Cendrillon

marshmallow de Kenneth Branagh, 2015

Vous aimez le sucre ? J’ai une bonne nouvelle : dans la recette de Kenneth, il y a bien sûr du saccharose, du glucose et du fructose, mais aussi de l’aspartam, de la brazzéine, de la curculine, de la monatine, du néotame, et même de l’acide sucronique et du lugduname.

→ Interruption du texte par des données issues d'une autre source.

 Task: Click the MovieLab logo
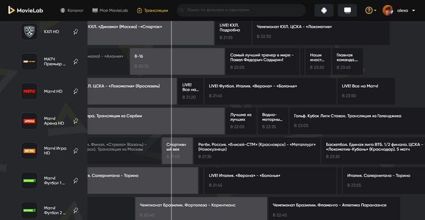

Bonbon bleu, bonbon jaune et bonbon rose. Insuline obligatoire. photo Walt Disney company
Bonbon bleu, bonbon jaune et bonbon rose. Insuline obligatoire. photo Walt Disney company

Comme, en plus, il n’y a absolument aucun autre ingrédient, chaque gramme de ce film vous fait sur la langue l’effet de trois kilos de sucre pur. Vous vous voyez manger trois kilos de sucre par seconde pendant deux heures ? Et ben voilà, c’est bien le problème : c’est tellement sucré que c’est écœurant jusqu’à provoquer des vomissements irrépressibles.

Ajoutez un niveau culturel assez spectaculairement bas (un « monsieur oie », ça s’appelle un jars, mais on va pas encombrer l’esprit des enfants avec des mots du dictionnaire) et vous comprendrez que pour survivre à cette épreuve, il faut avoir le foie solide et le cerveau en friche.